Crows Landing Developer Ordered to Pay County Staff Time

The developer behind the Crows Landing intermodal industrial park in California's Central Valley has been ordered by the Stanislaus County Board of Supervisors to pay just under $170,000 in county staff costs for the review of environmental documents related to the project.

As the head of PCCP West Park LLC, developer Gerry Kamalos has been fighting for more than four years to get the Crows Landing project to the construction phase. In March, the Stanislaus County Board of Supervisors agreed in a narrow 3-2 vote to give Kamalos a 15-month extension to complete environmental documents needed before construction on the project can begin.

Kamalos has not paid for county staff time in four years, according to the Modesto Bee, because county officials weighed the staff costs against the PCCP West Park estimate of thousands of jobs to be created by the project.

However, a recent county examination estimated that reports on the project due by the end of the 15-month extension in June 2012 will require sizable county staff review that would amount to 1,127 hours of county staff time. The county estimates that this staff time will costs $169,000 and is asking PCCP to pay the costs in four equal payments of $42,250 due in June and October of this year and January and May of next year.

Just prior to the county vote on the extension earlier this year, Kamilos announced sizable changes to the scope of the Crows Landing project.

PCCP’s original plan sought to remake the former Crows Landing Naval Air Station property into a 4,800-acre modern rail and industrial complex. A major component of the project was a $52 million short-haul rail plan seeking to upgrade existing rail track along an 80-mile-long route running from Crows Landing to the Port of Oakland and back.

The rail component remains part of the project's first phase of construction and would likely take several years to complete. The original rail plan forecast for the completed complex to handle several 50-car trains or more per day via the proposed route between the Oakland port and the Crows Landing site about 70 miles inland from the port.

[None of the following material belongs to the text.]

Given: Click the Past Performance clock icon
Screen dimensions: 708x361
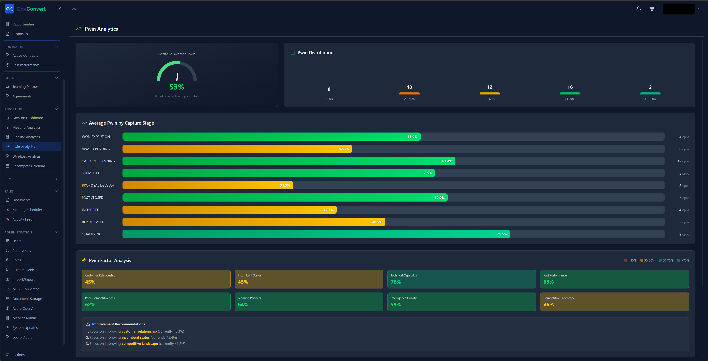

Once the containers reached the Crows Landing complex, the plan envisioned the containers being loaded onto trucks for distribution throughout the California Central Valley.

According to PCCP, Central Valley agricultural products and other regional products could be returned via the same rail line to the port for export.

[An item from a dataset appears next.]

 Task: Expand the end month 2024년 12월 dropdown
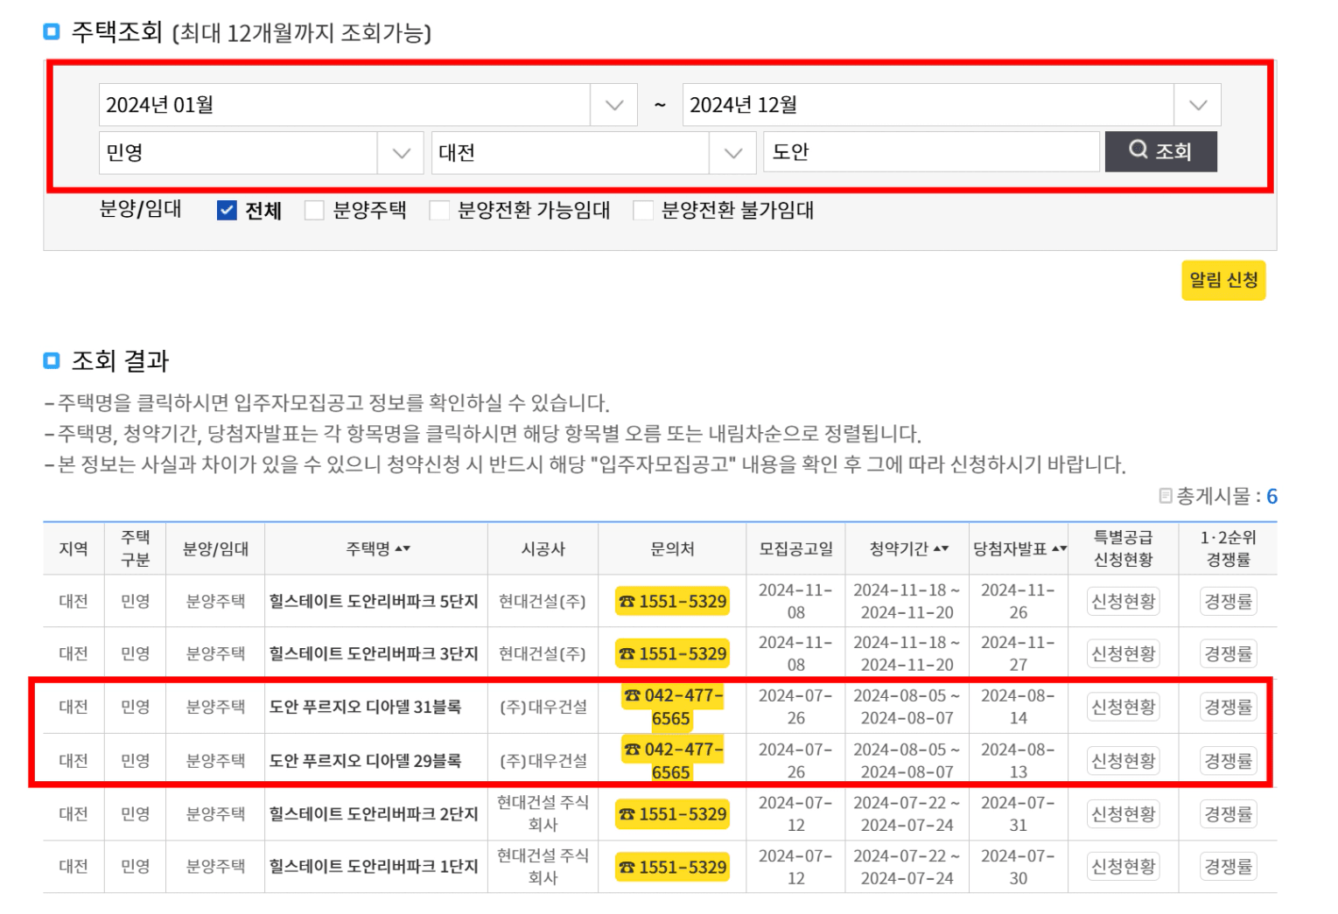pos(1197,105)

Kamalos announced the scale-down of the plan as a way of addressing concerns raised by local residents who worry about potential noise, congestion and pollution due to envisioned operations at the complex.

The revised plan presented by Kamalos to the supervisors calls for two trains a day instead of six and a reduction of the total project size from 4,800 acres to 2,800 acres.

Kamalos' revised plans also call for the construction of an 850-acre solar power facility to be located on some of the 2,000 acres not included in the revised plans. Kamalos also said in early March that an additional $7.5 million--$4 million from PCCP West Park and $3.5 million from outside investor Spinnaker Energy Group--has been acquired for the project.